Joan estaba tremendamente aburrida.
Caminaba a lado de Alex, quien avanzaba empujando el carrito de compras. Delante del carrito caminaba Luis, arrojando la ropa que creía adecuada para la asesina dentro de él.
Después del cambio de imagen, Joan había sugerido esperar a que cayera la noche y entonces asaltar el centro comercial sin tener que soportar a todas esas personas y sin tener que pagar por lo que ni siquiera quería, pero Luis había insistido en que no era necesario, y que él pagaría todo. Era obvio que a Luis le emocionaba llevarla de compras y Joan lo había analizado por dos minutos: su hermana, a él le emocionaba porque seguro le recordaba a su hermana. Así que Forley no hizo más que ceder ante Luis, otorgándole un pequeño rayo de felicidad.
De vez en cuando Luis revolvía toda la ropa del carrito y, haciendo un gesto de asco, sacaba una prenda para reemplazarla por otra. Alex miraba atento como si no hubiese algo que prefiriera hacer y Joan resoplaba cada vez que Luis agregaba algo al ya de por sí atestado carrito.
Tres largas, infinitas, interminables y tortuosas horas después, ya eran dos carritos llenos de ropa, zapatos, abrigos y botas. Joan estaba sentada en una banca metálica de color verde con vista a todo el centro comercial, alegremente encorvada, con la mejilla izquierda recargada en su puño y mirando con desgano a todas las personas que pasaban por ahí.
Alex y Luis discutían a su lado sobre la posibilidad de comprar unos cuantos vestidos sólo por si acaso.
—No sabemos cuándo necesitará vestir elegante —argumentaba Luis sosteniendo un vestido rojo en su mano derecha.
—Sueñas si crees que aceptará usar uno —le reclamaba Alex, molesto.
A Joan le tenía sin cuidado, odiaba los vestidos y odiaba un poco más los tacones, pero con tal de salir de ahí, incluso podría comprar un bikini y usarlo por toda la ciudad mientras bailaba como loca.
Resoplando, se enfocó de nuevo en la gente. Observó a una abuelita de cabellos teñidos de púrpura arrastrando a un bebé llorón que se restregaba los ojos con una manita regordeta, una pareja de enamorados comiéndose a besos a un lado de una boutique, una madre y su hija ataviadas de bolsas de compras... un sujeto con tatuajes en los hombros.
Se irguió lentamente y apretó los puños, ¡era uno de ellos! y se atrevía a lucir esos tatuajes como si fuera digno de una medalla. Se levantó entornando los ojos y cuadrando su espalda, mirándose intimidante.

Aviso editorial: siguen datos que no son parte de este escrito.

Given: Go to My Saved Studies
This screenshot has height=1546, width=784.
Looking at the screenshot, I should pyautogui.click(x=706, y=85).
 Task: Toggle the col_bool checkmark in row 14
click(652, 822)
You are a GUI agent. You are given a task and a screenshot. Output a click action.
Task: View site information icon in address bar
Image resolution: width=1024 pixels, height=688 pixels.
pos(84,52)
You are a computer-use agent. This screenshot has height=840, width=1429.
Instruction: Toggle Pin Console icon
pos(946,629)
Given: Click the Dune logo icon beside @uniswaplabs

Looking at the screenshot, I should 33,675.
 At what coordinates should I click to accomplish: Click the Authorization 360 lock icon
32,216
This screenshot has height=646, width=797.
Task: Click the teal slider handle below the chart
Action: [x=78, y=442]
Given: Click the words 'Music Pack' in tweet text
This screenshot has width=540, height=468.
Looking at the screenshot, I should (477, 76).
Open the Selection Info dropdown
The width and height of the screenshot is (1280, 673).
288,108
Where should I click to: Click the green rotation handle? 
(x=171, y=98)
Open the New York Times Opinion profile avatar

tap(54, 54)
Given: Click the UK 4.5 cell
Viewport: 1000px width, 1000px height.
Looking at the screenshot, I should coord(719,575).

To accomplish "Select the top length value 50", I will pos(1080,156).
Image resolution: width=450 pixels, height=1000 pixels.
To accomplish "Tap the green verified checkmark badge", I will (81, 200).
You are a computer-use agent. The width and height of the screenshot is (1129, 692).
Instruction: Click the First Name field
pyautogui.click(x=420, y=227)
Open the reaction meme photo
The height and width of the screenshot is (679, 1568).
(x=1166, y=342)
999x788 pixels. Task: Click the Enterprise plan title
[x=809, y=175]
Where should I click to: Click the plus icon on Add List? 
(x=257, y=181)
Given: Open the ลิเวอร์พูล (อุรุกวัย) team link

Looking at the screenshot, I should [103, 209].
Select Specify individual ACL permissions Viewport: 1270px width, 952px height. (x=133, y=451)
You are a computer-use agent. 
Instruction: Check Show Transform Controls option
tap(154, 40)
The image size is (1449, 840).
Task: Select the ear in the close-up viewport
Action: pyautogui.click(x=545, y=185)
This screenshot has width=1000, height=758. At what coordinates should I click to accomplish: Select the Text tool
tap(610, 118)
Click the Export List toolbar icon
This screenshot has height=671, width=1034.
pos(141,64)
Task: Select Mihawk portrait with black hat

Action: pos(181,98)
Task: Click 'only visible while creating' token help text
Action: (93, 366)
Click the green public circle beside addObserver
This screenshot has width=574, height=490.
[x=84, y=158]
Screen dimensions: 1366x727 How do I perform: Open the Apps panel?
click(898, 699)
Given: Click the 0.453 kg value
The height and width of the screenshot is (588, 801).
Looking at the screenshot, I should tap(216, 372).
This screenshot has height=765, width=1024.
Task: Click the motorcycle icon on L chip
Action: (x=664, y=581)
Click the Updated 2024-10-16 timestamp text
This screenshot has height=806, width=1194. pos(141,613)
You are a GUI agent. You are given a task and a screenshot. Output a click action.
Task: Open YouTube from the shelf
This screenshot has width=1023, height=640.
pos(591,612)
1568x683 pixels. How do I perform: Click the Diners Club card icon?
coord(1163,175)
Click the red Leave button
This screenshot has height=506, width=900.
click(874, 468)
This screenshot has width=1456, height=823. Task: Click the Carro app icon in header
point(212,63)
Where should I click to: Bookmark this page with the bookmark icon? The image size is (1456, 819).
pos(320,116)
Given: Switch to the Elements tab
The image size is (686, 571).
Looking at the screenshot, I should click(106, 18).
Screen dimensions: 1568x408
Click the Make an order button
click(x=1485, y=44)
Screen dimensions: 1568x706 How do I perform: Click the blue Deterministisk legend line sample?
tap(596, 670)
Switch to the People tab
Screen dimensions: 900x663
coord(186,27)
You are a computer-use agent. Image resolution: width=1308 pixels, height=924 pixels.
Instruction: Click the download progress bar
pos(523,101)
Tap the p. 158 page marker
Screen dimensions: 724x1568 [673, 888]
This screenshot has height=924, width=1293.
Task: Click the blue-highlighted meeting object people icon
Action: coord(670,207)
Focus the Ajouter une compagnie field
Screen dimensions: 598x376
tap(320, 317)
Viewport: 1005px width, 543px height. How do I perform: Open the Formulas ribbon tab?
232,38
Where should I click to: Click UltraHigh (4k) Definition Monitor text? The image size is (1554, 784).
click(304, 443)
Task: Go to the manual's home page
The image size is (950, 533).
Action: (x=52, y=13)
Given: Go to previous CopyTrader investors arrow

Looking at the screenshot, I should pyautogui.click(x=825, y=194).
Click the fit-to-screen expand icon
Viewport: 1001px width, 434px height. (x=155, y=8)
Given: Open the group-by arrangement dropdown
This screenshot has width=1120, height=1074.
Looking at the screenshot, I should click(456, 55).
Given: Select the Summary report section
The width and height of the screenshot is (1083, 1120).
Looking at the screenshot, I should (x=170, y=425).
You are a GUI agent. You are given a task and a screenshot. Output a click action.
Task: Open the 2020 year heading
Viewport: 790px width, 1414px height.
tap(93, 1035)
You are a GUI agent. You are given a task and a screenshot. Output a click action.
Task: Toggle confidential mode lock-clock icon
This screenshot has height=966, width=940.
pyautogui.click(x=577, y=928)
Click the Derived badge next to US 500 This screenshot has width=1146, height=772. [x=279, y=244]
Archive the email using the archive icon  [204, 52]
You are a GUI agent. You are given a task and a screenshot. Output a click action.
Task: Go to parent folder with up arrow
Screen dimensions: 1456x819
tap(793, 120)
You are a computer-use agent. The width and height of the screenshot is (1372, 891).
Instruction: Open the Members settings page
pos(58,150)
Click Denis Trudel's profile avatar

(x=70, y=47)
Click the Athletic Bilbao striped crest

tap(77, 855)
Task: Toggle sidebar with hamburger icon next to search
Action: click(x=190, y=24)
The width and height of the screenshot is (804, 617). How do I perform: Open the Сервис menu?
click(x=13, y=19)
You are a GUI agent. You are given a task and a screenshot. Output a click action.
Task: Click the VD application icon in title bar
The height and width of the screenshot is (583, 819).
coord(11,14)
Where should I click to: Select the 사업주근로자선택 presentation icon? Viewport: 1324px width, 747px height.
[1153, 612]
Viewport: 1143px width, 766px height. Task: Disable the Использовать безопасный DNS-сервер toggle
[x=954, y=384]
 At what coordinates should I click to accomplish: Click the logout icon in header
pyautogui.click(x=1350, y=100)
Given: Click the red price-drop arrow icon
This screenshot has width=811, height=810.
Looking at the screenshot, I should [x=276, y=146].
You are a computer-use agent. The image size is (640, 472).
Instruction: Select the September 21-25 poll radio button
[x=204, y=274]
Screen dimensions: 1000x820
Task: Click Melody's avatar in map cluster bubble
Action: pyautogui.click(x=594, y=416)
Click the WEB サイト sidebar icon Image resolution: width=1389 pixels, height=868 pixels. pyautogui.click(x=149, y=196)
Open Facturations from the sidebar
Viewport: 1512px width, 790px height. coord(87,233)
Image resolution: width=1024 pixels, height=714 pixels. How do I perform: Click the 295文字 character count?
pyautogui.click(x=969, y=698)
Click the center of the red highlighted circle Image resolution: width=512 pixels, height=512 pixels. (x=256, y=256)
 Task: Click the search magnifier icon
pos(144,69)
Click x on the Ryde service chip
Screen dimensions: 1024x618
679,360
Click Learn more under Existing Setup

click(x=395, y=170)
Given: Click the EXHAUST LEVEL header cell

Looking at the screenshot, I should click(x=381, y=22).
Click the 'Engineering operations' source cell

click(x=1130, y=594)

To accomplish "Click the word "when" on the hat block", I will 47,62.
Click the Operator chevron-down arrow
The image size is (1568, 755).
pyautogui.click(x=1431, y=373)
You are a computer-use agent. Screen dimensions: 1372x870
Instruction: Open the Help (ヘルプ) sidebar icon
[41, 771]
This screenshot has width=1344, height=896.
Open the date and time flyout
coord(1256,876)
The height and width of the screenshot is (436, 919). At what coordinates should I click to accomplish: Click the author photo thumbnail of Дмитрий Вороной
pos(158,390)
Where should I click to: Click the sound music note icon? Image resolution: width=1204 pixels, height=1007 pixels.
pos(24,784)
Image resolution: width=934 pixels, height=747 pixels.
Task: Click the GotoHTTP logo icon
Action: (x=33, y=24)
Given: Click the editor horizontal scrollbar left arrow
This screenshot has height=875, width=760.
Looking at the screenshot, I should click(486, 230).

Alex lo notó de inmediato y antes de que ella pudiese dar un sólo paso, él estaba plantado frente a ella.
—Detente —le ordenó él.
Ella lo miró con reproche.
—Es uno de ellos —le reclamó ella con voz ronca.
—Aquí no. Ahora no.
—Alex...
—No, Jett —la cortó él.
Ella gruñó por lo bajo aún mirando al sujeto, quien se había detenido desinteresadamente para admirar las estanterías de una tienda de vinos. Por más que detestara admitirlo, Alex tenía razón: había muchas personas allí, sus impulsos lo arruinarían todo. Un par de ancianos los miraban ya con curiosidad.
Los puños de ella comenzaban a tornarse blancos de rabia mientras se mordía la lengua con fuerza.
—Jett, por favor. Tranquila —le repitió él.
—No puedo dejarlo ir así como así —dijo ella con voz cortada. Tenía un nudo en la garganta.
—Lo sé, lo atraparemos después —le dijo él tomándola por los hombros—. Te lo prometo.